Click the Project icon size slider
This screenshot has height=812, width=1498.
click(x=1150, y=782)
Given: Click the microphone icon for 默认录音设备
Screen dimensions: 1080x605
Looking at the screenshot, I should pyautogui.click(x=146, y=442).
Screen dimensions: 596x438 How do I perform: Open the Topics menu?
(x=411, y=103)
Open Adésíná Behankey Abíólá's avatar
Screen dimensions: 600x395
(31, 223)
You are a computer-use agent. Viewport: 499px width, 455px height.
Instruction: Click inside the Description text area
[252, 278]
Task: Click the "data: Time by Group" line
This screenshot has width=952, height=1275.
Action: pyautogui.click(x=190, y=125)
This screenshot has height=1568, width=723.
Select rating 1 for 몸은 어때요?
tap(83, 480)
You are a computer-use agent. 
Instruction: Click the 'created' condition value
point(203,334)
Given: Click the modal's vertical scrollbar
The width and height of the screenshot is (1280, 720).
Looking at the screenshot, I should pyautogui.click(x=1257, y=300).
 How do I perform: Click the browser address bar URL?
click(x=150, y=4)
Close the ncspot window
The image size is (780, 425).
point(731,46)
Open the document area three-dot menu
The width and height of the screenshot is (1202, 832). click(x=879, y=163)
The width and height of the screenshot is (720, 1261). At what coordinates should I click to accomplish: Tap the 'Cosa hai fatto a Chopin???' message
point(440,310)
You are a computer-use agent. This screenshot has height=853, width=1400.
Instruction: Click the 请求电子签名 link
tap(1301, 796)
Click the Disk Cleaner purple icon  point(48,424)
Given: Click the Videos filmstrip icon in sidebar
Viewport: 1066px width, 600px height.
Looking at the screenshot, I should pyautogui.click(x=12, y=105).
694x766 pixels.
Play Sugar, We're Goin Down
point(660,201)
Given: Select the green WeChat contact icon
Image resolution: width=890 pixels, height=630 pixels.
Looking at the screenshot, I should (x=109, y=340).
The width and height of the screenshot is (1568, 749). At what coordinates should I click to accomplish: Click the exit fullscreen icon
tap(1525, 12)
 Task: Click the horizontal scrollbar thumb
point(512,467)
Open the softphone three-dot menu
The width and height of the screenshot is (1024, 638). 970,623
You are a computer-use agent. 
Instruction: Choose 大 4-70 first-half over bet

WHAT YOU SHOULD DO:
Exactly as given, set down all of the lines above.

ANSWER SECTION:
Click the Project icon size slider
This screenshot has height=812, width=1498.
click(x=1150, y=782)
Given: Click the microphone icon for 默认录音设备
Screen dimensions: 1080x605
Looking at the screenshot, I should pyautogui.click(x=146, y=442).
Screen dimensions: 596x438 How do I perform: Open the Topics menu?
(x=411, y=103)
Open Adésíná Behankey Abíólá's avatar
Screen dimensions: 600x395
(31, 223)
You are a computer-use agent. Viewport: 499px width, 455px height.
Instruction: Click inside the Description text area
[252, 278]
Task: Click the "data: Time by Group" line
This screenshot has width=952, height=1275.
Action: pyautogui.click(x=190, y=125)
This screenshot has height=1568, width=723.
Select rating 1 for 몸은 어때요?
tap(83, 480)
You are a computer-use agent. 
Instruction: Click the 'created' condition value
point(203,334)
Given: Click the modal's vertical scrollbar
The width and height of the screenshot is (1280, 720).
Looking at the screenshot, I should pyautogui.click(x=1257, y=300).
 How do I perform: Click the browser address bar URL?
click(x=150, y=4)
Close the ncspot window
The image size is (780, 425).
point(731,46)
Open the document area three-dot menu
The width and height of the screenshot is (1202, 832). click(x=879, y=163)
The width and height of the screenshot is (720, 1261). At what coordinates should I click to accomplish: Tap the 'Cosa hai fatto a Chopin???' message
point(440,310)
You are a computer-use agent. This screenshot has height=853, width=1400.
Instruction: Click the 请求电子签名 link
tap(1301, 796)
Click the Disk Cleaner purple icon  point(48,424)
Given: Click the Videos filmstrip icon in sidebar
Viewport: 1066px width, 600px height.
Looking at the screenshot, I should pyautogui.click(x=12, y=105).
694x766 pixels.
Play Sugar, We're Goin Down
point(660,201)
Given: Select the green WeChat contact icon
Image resolution: width=890 pixels, height=630 pixels.
Looking at the screenshot, I should (x=109, y=340).
The width and height of the screenshot is (1568, 749). At what coordinates should I click to accomplish: Click the exit fullscreen icon
tap(1525, 12)
 Task: Click the horizontal scrollbar thumb
point(512,467)
Open the softphone three-dot menu
The width and height of the screenshot is (1024, 638). 970,623
You are a computer-use agent. 
Instruction: Choose 大 4-70 first-half over bet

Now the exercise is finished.